Religion is a useful, even a necessary opiate- a sedative protecting
us from excessive anxiety and agitation and from those who, like Marx,
thrive on agitation and therefore hate the sedative and would replace
it by the murderer's hashish. But the sedative is needed not only against
Marx's Ismailitic exploitation-it is needed ,until the patient can take his
medicine. There is hardly much danger that we will become overly
addicted to it. On the contrary, the difficulty is to evoke the faith that
makes religion effective. But this is a different problem. Surely, even
if the trend of history is "inevitably" away from religion, you would
not be addicted enough to Marxian logic to infer that you have to
approve of this trend; and once you see the social danger, you will find
a number of policies to oppose the trend.
If
religion does not reconcile us to the suffering and the "injustices"

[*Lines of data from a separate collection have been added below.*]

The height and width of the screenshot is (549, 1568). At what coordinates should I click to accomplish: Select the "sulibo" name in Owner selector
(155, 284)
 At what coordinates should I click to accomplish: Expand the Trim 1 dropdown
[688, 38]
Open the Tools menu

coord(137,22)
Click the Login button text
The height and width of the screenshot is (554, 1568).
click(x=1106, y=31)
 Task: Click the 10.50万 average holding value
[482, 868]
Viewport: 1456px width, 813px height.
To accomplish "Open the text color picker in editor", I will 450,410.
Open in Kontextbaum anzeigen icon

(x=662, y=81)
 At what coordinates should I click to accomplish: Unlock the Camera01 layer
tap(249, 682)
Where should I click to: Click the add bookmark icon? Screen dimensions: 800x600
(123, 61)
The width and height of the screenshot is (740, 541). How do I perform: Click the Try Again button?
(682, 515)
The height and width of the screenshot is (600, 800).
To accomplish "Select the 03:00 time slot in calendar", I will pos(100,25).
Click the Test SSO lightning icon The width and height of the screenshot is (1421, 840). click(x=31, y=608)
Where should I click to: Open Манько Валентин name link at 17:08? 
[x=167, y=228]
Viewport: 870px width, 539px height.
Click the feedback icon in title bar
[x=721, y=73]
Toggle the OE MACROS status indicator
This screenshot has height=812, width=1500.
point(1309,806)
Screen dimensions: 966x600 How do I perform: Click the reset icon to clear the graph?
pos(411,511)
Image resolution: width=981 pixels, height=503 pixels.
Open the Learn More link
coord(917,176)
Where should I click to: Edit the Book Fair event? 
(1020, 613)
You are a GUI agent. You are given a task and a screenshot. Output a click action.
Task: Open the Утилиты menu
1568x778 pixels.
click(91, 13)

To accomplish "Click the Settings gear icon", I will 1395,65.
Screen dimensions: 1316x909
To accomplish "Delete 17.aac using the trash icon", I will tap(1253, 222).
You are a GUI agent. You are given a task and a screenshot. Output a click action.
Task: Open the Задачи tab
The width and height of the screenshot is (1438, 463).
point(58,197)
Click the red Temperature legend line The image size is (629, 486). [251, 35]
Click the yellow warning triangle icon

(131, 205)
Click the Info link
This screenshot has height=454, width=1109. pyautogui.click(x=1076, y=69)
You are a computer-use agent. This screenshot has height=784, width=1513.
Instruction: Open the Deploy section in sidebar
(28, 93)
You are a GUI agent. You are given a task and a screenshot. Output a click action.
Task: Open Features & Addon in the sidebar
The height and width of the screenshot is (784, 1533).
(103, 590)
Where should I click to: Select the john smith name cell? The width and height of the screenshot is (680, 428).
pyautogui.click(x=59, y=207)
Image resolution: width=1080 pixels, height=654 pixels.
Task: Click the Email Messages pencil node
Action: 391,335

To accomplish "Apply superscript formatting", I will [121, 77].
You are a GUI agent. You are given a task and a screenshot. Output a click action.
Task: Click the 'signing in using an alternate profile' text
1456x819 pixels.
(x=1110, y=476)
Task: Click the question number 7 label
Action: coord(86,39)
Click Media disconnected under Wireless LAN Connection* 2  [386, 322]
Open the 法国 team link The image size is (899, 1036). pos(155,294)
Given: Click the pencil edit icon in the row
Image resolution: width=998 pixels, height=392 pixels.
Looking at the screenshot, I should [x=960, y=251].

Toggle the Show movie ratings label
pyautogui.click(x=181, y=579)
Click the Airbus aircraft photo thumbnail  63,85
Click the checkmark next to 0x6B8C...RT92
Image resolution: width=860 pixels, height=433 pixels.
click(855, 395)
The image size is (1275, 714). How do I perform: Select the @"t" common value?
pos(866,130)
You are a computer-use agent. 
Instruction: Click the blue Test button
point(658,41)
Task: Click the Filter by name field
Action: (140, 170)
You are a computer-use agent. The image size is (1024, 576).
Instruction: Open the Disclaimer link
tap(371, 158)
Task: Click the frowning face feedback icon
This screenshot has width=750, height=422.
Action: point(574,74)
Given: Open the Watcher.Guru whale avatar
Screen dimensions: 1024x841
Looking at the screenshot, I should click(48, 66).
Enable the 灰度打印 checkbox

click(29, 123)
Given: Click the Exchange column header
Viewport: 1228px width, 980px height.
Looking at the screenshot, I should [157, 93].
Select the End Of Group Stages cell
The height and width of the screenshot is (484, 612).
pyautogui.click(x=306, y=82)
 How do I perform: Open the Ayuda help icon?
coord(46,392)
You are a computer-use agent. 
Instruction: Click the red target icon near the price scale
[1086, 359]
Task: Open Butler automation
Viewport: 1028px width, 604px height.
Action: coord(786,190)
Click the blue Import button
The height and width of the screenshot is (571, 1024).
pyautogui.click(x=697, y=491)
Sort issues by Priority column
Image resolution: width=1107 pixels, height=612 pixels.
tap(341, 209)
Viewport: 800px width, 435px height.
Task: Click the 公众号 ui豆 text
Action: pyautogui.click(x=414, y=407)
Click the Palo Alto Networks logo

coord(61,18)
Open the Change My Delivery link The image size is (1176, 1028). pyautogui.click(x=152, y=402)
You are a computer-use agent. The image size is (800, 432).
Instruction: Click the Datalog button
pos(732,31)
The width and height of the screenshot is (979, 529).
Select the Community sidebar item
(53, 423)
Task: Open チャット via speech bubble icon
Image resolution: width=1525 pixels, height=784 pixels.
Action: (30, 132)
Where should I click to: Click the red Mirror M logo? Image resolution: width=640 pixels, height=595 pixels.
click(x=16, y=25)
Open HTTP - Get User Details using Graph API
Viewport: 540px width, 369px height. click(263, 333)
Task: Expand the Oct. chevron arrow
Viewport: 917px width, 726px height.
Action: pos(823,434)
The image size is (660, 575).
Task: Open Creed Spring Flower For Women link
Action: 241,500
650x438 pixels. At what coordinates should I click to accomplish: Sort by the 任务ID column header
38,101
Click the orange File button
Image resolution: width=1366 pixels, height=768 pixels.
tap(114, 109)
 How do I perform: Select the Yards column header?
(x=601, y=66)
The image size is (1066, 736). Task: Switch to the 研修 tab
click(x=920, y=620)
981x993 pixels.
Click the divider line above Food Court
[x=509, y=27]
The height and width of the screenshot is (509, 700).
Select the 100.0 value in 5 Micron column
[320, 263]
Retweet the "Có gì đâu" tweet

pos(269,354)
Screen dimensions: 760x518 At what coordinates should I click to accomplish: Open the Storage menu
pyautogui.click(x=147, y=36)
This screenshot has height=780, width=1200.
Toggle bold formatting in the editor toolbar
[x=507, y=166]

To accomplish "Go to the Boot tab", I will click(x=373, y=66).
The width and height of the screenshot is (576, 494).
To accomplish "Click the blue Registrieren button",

inherent in life, men will try to eliminate them. But it is better to
promise the meek that they shall inherit the earth than to allow power–
hungry fanatics to invite them to conquer it. For the meek will always
be with us, but the Utopian attempt and the necessary failure spell
tyranny. We may have to admit with Faust:
So haben wir mit hoellischen Latwergen
in diesen Thaelern diesen Bergen
weit schlimmer als die Pest getobt.
Ich habe selbst das Gift an tausende gegeben;
Sie welkten hin, ich muss erIeben
dass man die frechen Moerder lobt.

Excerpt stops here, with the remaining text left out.